Late notice & ignorant handling
It wasn’t until 2017 that the Chinese government began to have concerns about the rising ratio of debt. Chinese authority was forced to put a clampdown on borrowing. This caused a chain reaction in the Chinese housing market. No loans meant no buyers. No buyers meant no business. This hit the developers hard as they now had no money to pay to the creditors. The tension began translating into a housing bubble in China, signs of which had always been there but the state never bothered.

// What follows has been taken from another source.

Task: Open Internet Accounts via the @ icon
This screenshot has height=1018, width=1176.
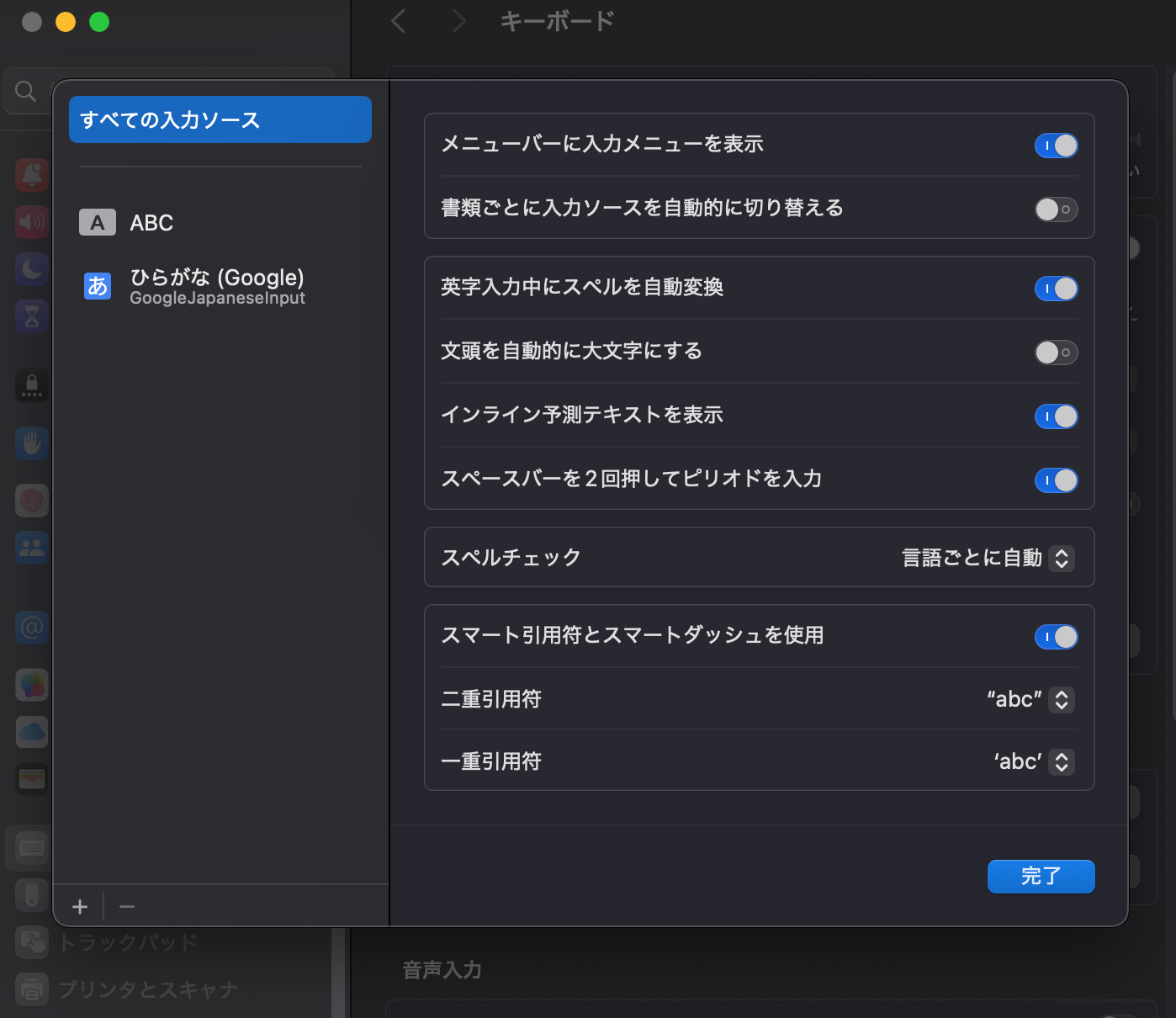Action: pyautogui.click(x=31, y=627)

Signs that Chinese government never took into consideration
- Rate of Construction: Construction had become a mainstay for Chinese development. Reportedly, the country builds 2 billion sq m of new floorspace each year, which equals to about 1.3 times the size of the entire footprint of London. Not being able to take notice of such an extraordinary figure is something that sounds impossible. This has left China with deserted properties beyond count, such that entire nations can be housed in these deserted ghost cities.
- Inflated Housing Market: The homes are priced at 55-60 times the national income in major Chinese cities. This led to the choking of the Real Estate sector, which makes upto 30% of GDP of the state and about 78% of all assets in China.
- Rising bad loans: Year 2021 has already witnessed more than 220 Real Estate companies filing for bankruptcy. A surge in bad debt has also been seen in the property market with major Banks like the Bank of Zinjhau and Bank of Shanghai reporting 53.5% and 25.8% rise in bad loans respectively.